Nous avons eu l’opportunité et le plaisir de collaborer pendant sept ans (2004 -2011) avec Yolande dans le cadre du programme Québec sans frontières (QSF). Nous formions avec elle le trio responsable de QSF.
Dans le cadre du programme QSF, Yolande a été la maître d’œuvre du Guide pratique QSF, dont la première édition a été publiée en 2005 (édition rééditée et enrichie au fil des ans). Ce guide avait pour but d’améliorer la gestion du programme et s’adressait aux organismes de coopération internationale (OCI) qui participaient à QSF. Il permettait à ses utilisatrices / utilisateurs de se doter d’outils de gestion et présentait des exemples de:
- Plan de formation prédépart,
- Protocoles d’entente avec les partenaires du Sud global,
- Contrats avec les participant.es et les responsables d’équipe,
- Guides destinés aux participant.es et aux responsables d’équipe,
- Trousse santé et sécurité.
« Yolande avait bien l’œil sur les questions de genre, d’égalité entre les femmes et les hommes et de codes de conduite en cas de violences sexuelles »
Le Guide pratique QSF touchait et alimentait la réflexion sur les incontournables aspects de sécurité et proposait des exemples – guide de procédures d’urgence et de codes de conduite.
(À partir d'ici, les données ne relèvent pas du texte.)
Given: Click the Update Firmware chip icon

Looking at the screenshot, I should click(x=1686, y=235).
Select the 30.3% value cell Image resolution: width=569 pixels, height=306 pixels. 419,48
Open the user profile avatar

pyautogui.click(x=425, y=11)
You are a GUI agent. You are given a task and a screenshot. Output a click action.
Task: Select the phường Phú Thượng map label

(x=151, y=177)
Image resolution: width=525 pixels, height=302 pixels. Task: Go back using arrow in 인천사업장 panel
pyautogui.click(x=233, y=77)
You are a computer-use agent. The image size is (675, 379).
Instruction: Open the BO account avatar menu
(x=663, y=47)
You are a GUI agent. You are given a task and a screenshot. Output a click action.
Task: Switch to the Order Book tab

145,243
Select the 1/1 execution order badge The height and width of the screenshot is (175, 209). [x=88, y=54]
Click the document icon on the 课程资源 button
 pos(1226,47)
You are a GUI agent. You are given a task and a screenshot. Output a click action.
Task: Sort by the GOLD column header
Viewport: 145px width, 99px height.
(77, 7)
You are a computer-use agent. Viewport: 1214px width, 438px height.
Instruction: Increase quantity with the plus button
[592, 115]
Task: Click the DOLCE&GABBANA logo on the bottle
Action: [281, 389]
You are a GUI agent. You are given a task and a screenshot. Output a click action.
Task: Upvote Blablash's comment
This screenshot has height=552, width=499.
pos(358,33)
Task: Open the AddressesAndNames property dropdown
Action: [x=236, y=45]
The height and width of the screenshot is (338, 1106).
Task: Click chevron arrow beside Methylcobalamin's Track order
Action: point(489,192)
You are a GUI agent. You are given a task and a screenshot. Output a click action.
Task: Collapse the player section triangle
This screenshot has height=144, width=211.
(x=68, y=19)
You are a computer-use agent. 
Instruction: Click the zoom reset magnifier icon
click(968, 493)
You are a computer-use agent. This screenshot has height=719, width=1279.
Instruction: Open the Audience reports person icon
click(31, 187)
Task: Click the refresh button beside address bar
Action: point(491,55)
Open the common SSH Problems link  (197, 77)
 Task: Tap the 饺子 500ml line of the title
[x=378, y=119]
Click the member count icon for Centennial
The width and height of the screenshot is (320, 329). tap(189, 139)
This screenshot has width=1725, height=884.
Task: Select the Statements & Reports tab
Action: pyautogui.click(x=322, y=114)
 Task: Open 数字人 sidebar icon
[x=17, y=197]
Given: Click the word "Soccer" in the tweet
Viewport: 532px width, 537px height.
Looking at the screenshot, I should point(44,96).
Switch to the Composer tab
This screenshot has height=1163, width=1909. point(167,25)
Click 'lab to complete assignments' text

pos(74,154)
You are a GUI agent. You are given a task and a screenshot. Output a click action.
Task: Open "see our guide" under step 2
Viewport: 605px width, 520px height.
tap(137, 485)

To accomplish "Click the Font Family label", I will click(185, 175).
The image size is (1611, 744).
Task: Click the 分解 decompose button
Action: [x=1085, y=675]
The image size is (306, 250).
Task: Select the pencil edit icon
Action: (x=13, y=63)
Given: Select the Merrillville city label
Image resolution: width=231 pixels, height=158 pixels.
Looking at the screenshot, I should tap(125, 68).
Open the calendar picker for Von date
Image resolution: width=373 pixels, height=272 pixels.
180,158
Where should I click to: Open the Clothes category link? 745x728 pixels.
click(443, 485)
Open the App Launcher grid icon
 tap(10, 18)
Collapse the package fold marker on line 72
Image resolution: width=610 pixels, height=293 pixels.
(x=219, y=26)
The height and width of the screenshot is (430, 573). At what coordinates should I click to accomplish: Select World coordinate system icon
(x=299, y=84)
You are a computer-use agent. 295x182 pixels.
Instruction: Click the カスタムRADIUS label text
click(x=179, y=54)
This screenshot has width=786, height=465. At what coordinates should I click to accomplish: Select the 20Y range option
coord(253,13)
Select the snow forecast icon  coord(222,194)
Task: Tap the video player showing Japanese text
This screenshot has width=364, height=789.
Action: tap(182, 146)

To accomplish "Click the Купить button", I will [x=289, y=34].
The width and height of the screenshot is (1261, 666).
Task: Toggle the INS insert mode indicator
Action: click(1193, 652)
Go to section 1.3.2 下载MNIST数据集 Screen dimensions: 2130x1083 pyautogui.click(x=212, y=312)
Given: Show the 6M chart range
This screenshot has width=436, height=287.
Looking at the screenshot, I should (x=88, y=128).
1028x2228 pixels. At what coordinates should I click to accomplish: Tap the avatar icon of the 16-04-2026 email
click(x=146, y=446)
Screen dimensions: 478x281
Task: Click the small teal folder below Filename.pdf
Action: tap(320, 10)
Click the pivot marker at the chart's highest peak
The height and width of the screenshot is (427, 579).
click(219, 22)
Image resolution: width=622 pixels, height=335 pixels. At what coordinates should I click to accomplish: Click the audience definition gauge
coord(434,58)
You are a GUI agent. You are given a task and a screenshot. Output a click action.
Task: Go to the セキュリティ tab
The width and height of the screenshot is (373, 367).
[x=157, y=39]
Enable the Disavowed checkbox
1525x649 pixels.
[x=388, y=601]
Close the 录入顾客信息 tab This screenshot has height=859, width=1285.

Y étaient abordées les aspects suivants :
- La gestion de crise et les situations d’urgence,
- Les questions de genre et de relations femmes-hommes dans un contexte culturel différent,
- Des exemples de codes de conduite en cas de harcèlement ou d’agression sexuelle.
Yolande avait bien l’œil sur ces sujets !
Elle s’est réellement plongée dans l’univers QSF. Très à l’aise dans la façon de faire-QSF en matière de rencontres de consultation / concertation, Yolande a joué un rôle de rassembleuse autour du projet du Guide pratique QSF. Son esprit de synthèse et de chercheuse, sa rigueur et sa plume auront permis aux partenaires de QSF de mieux structurer leurs actions et auront contribué à l’amélioration du programme.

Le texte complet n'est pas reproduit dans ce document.